In 1979, PIA, through its subsidiary PIA Investments Limited, leased the hotel on a 20-year lease with the option to buy the hotel at a specified price at the end of the lease period. One of the investors in the deal was Prince Faisal bin Khalid bin Abdulaziz Al Saud of Saudi Arabia. The hotel is operated through a management contract by Interstate Hotels and Resorts – a subsidiary of Brookfield Asset Management, a Canadian investment firm.
In 1999, during the second administration of Prime Minister Nawaz Sharif, the government chose to exercise its option of purchase and bought the hotel, along with Prince Faisal, for $36.5 million. The previous owners engaged in a year-long battle in court, arguing that since the hotel was worth at least $250 million at the time, they should not be obliged to sell at the previously arranged price. New York courts ruled in favour of the Government of Pakistan in June 2000, though PIA was forced to pay off the $23 million mortgage on the hotel.
And so, in the early years of the Musharraf administration, the government came to own a prime piece of New York real estate and bought it at a steal of a price. Yet in reality, this was merely the recovery of what had until then been a losing deal for PIA. The Roosevelt Hotel had lost money for PIA for nearly every year between 1979 and 1999. The government bought out the Saudi prince’s share in 2005 for $40 million.
The government put up the hotel for sale in 2007 for $1 billion but was never able to close the deal, largely due to the near-simultaneous change in government in Islamabad and collapse in US real estate prices. In 2011, the government formally took the hotel off the market.

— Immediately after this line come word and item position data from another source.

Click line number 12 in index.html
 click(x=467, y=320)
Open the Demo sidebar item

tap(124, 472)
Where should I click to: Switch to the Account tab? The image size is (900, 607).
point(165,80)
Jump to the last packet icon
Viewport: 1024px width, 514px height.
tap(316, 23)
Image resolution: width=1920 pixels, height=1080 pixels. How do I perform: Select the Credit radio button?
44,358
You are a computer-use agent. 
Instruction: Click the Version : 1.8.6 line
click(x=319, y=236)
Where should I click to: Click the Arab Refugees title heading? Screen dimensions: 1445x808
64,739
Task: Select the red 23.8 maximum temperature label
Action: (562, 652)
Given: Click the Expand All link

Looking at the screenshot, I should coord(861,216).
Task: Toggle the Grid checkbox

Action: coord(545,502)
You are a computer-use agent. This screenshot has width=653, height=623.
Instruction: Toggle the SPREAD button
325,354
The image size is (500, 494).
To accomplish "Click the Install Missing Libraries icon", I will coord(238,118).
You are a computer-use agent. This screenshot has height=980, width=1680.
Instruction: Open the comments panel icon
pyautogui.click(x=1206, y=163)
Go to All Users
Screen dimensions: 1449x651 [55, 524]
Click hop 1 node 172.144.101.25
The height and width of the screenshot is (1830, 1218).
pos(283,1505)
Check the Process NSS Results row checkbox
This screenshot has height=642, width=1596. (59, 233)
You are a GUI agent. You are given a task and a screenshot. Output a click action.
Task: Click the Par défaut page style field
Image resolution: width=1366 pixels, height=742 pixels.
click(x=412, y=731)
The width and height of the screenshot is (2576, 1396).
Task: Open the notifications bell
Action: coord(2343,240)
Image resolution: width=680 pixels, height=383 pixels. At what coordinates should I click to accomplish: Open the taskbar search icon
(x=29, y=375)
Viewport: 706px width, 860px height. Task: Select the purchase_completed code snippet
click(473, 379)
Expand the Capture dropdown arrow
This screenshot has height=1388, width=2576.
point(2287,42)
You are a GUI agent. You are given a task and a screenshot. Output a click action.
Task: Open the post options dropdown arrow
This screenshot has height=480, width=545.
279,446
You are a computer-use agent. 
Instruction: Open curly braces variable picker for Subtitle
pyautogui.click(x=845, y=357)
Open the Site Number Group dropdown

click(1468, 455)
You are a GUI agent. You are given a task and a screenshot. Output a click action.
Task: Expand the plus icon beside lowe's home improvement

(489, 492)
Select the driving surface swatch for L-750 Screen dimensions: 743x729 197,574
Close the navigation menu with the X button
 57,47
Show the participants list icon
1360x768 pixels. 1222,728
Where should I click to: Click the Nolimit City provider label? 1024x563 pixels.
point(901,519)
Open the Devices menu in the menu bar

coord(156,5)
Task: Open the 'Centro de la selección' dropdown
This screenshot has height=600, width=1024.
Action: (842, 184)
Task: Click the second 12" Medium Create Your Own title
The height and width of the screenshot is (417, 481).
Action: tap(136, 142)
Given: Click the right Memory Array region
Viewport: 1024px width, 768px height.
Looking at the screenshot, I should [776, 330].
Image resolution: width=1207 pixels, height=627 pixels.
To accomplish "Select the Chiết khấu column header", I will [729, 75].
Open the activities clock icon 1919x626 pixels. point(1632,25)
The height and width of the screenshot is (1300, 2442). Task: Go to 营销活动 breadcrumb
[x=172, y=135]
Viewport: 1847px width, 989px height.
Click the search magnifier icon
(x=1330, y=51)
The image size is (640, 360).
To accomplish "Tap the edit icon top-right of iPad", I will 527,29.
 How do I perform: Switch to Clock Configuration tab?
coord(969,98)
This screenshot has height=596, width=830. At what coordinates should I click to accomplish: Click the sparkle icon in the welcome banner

Now, with the government trying to restructure PIA, the hotel may once again be put up for sale. So how much is the hotel worth now?
According to many real estate experts, this is one of the best times to be selling a hotel in New York City. Several large, iconic hotels have recently been sold, creating a high benchmark for asking prices. The Waldorf-Astoria, one of the most famous hotels in the world, was recently sold by Hilton Hotels to Anbang Insurance Group – a Chinese insurance company – for $1.95 billion, which translates to $1.4 million per room. Two other hotels in Midtown Manhattan – the Park Lane Hotel and the Langham Place Fifth Avenue – recently sold for over $1 million per room. However, the average price of a hotel sold in Manhattan was $627,000 per room in 2014, according to a report by Bloomberg.
So what would that translate to for The Roosevelt Hotel? At the average price, the Roosevelt, with its 1,015 rooms, would sell for $636 million. If it sells for the prices of hotels sold in Midtown Manhattan, which are its true comparable, it would sell for between $1 billion and $1.4 billion in enterprise value.
In short, it is an extremely valuable asset that would fetch some much needed cash for the government. So should it be sold? Well, the consolidated financial statements of PIA showed that the hotel contributes a negligible amount in terms of annual cash flow to the airline, and offers no real direct strategic benefits. When an asset has a high market price, low cash flows and no real strategic value, it is usually a good time to sell.
Published in The Express Tribune, January 7th, 2015.